Please take your hands apart for our finalists!


Contestant #1: Inward Meditation

Background Inward Meditation has dominated wellness apps, retreats, and corporate wellness programs for years. She's the image everyone sees when they think about "calming the mind": closed eyes, crossed legs, and attention turned inward.

She built her reputation on research done with people whose nervous systems already respond well to stillness and inward focus—and quietly assumed that meant she was the universal solution to inner peace.

Statement

"I know that everyone needs me for basic wellness and I appreciate your thoughts. If I'm not calming you, then you clearly just need to work harder to relax."


Contestant #2: Universal Stretching

Background Universal Stretching is a long‑time favorite in physical therapy handouts, gym warmups, and generic advice for anyone who mentions tight muscles. He believes every body is a rubber band waiting to be lengthened, and that more stretch is always the answer.

He's never quite understood why some people feel tighter and more sore after doing exactly what he recommends.

Statement

"I've been relieving tension for centuries. If I don't work, it's from poor technique. If I make your muscles tighter, that just means you need a deeper stretch."


Contestant #3: Hydration Gospel

Background Hydration Gospel is everywhere—posters, doctor's offices, workplace wellness emails, and influencer reels. Their core message is simple and unwavering: whatever is happening, you probably just need more water.

They rarely ask about electrolytes, autonomic patterns, or the fact that some bodies don't regulate fluid the way a houseplant does.

Statement

"I calm headaches, fix fatigue, and can dilute almost any symptom. If you feel worse when you drink more, that's just a sign you're not hydrated enough yet."


Contestant #4: Fiber Fixes Everything

Background Fiber Fixes Everything shows up in nutrition guidelines, cereal boxes, and every conversation about "gut health." They see themselves as universally gentle, universally helpful, and universally necessary.

They're not particularly interested in motility disorders, SIBO, fungal terrain, or mast‑cell‑driven guts. After all, most people do fine.

Statement

"I'm universally good for digestion. If I bloat you, cramp you, or shut down your gut, that's just your body learning to appreciate me all over again."


Contestant #5: Just Breathe

Background Just Breathe is a star of yoga classes, stress workshops, and short social media clips about nervous system health. He honestly believes that focusing on your breath is always calming and always available.

He has never read about interoceptive instability or what happens when some nervous systems destabilize the moment they watch their own breathing.

Statement

"I calm everyone. If focusing on your breath destabilizes your breathing, you just need to take a deep breath and chill, dude."


Contestant #6: Cold Exposure Guy

Background Cold Exposure Guy has surged in popularity with biohacking, performance culture, and viral challenges. He promises resilience, metabolic health, and mental toughness—ideally captured on video.

He thrives in conversations that leave out autonomic instability, cold‑sensitive conditions, or people whose bodies tighten and crash in cold environments.

Statement

"I build resilience.
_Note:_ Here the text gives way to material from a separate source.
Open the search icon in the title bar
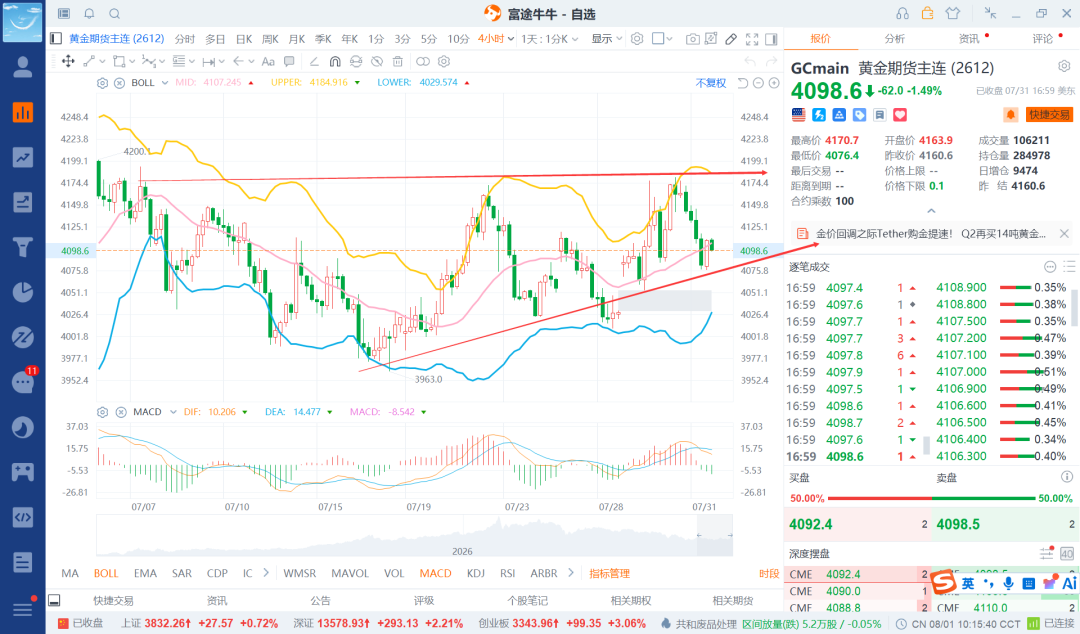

If you're feeling awful or showing signs of hypothermia, that just means your nervous system is leveling up. Stay in longer."


Contestant #7: The Steps Goal

Background The Steps Goal is the quiet bureaucrat of wellness culture: ever‑present, deeply certain, and printed on countless screens and wristbands. He loves round numbers and believes that hitting them is what health is.

He is uninterested in illness, recovery capacity, or what happens when an exhausted body pushes to meet his quota anyway.

Statement

"I keep you healthy through my numbers. If you're exhausted and still haven't hit me, that means you're falling behind on your baseline. Keep going—I'm objective."


What This Contest Is Really About

Beneath the humor, these contestants all share the same quiet assumption:

"I work for everyone. If I don't work for you, you're the problem."

The Missed Universality Awards exist to name that pattern out loud. Many practices are genuinely helpful for some bodies in some contexts. The trouble starts when they're treated as requirements for health rather than options that may or may not fit a given nervous system, gut, or recovery budget.

If you've ever felt pushed, blamed, or dismissed by advice that "works for everyone," this page is simply here to say: you're not the outlier—the model is.